We didn't list it above, but since we hear the local Tazi wine is selling very well in the stores its currently in--especially during the in-store bottle signing events with the partners--Fresh & Easy also is likely to obtain the added benefit of increased wine sales from bringing in the 100% Arizona-made wine.

People love products produced in the place where they live; that's one reason local foods' buying is such as fast-growing trend in the U.S. and elsewhere. It feeds into one's sense-of-place emotionally, as well as having practical economic implications: the more local products you buy the more you support your local economy.

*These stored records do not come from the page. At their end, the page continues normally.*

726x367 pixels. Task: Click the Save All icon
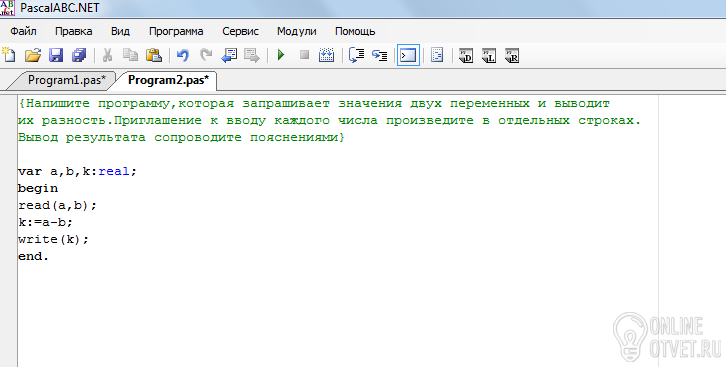point(79,55)
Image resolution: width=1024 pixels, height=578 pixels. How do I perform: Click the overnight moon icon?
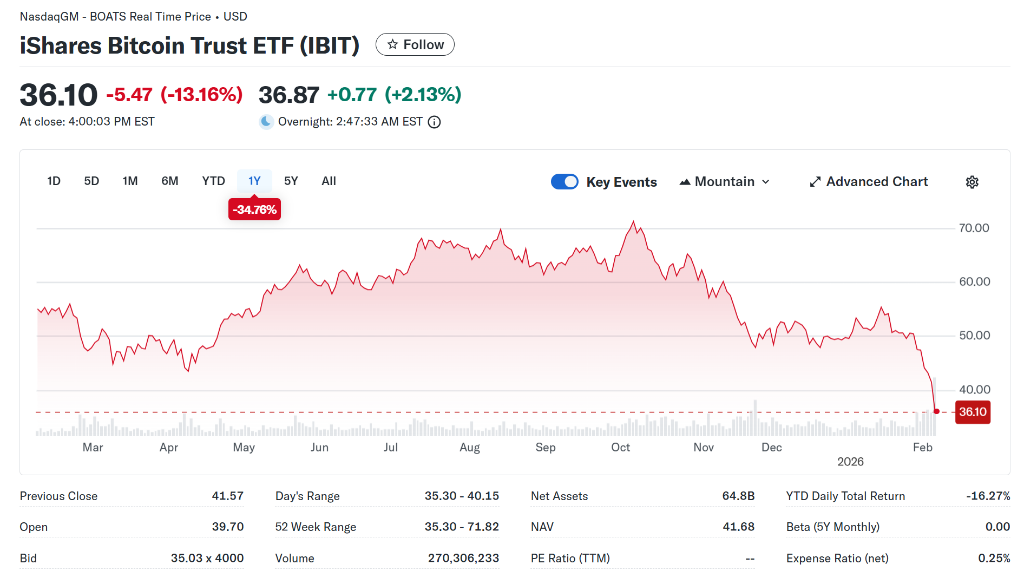click(266, 122)

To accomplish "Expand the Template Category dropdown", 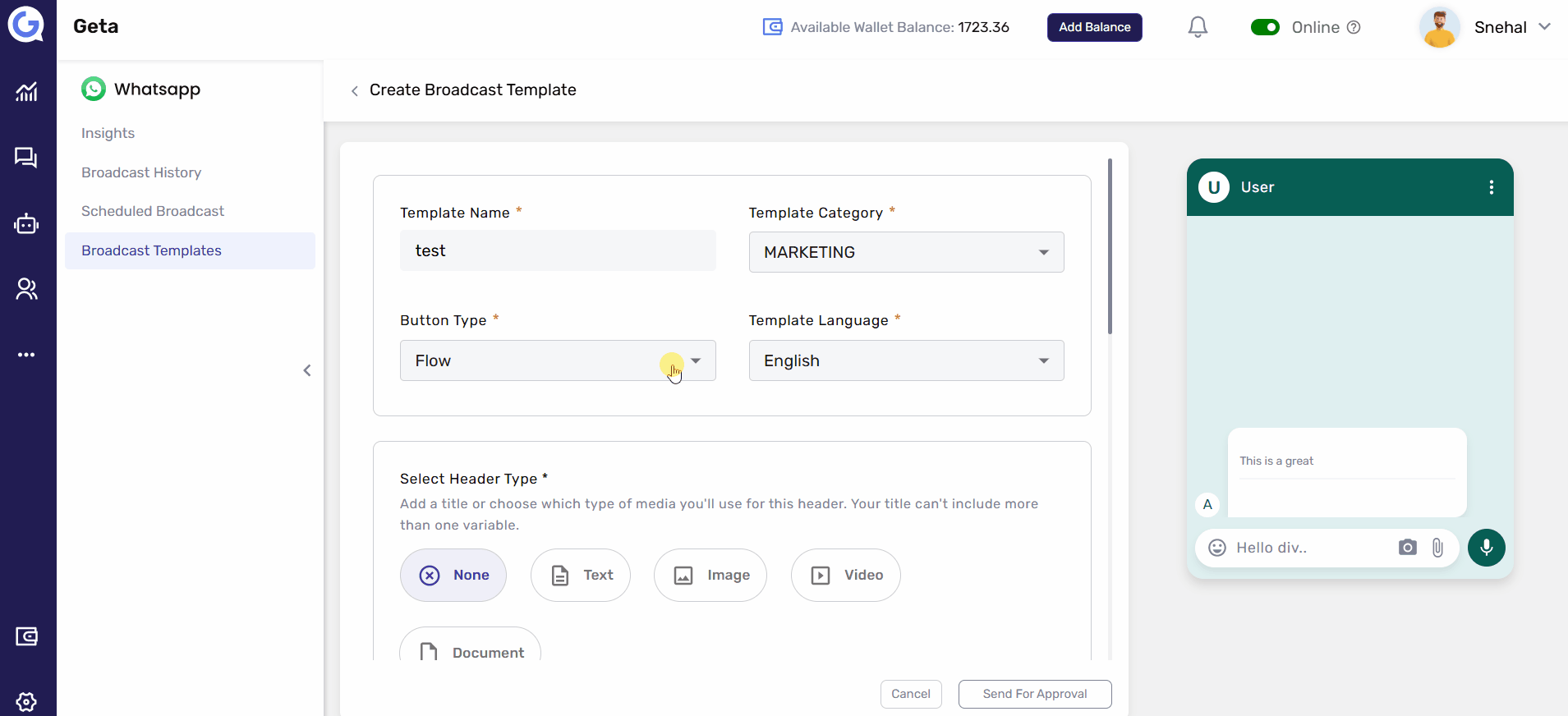I will click(906, 252).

Were we in-charge of marketing and merchandising for Tesco's Fresh & Easy, we would call the makers of Tazi white wine tomorrow and have them reserve 5 or 6 cases of their locally-produced wine per-Fresh & Easy store for delivery as soon as possible. We also would condition that sale on having them agree to do one in-store bottle-signing event per-store as a way to introduce the new 100% Arizona-produced wine in the stores.

Of course, each of those in-store events would be publicized to the local print and broadcast media, as well as touted in the grocer's retail advertising circular in advance. Local food and wine writers would be invited to the in-store events, as would other selects members of the local media.

The great thing about bringing the local wine into the stores and promoting it in-store and via the media, is that its a good thing for all of the stakeholders involved...a win-win. Doing so helps Fresh & Easy, the fledgling winemaker partners who's long-term goal it is to build an Arizona wine industry, and the state's agricultural industry.

It also generates lots of local consumer goodwill--and probably many new, first time shoppers to the Arizona Fresh & Easy stores. Such win-wins aren't usually so easy--and logical--to find.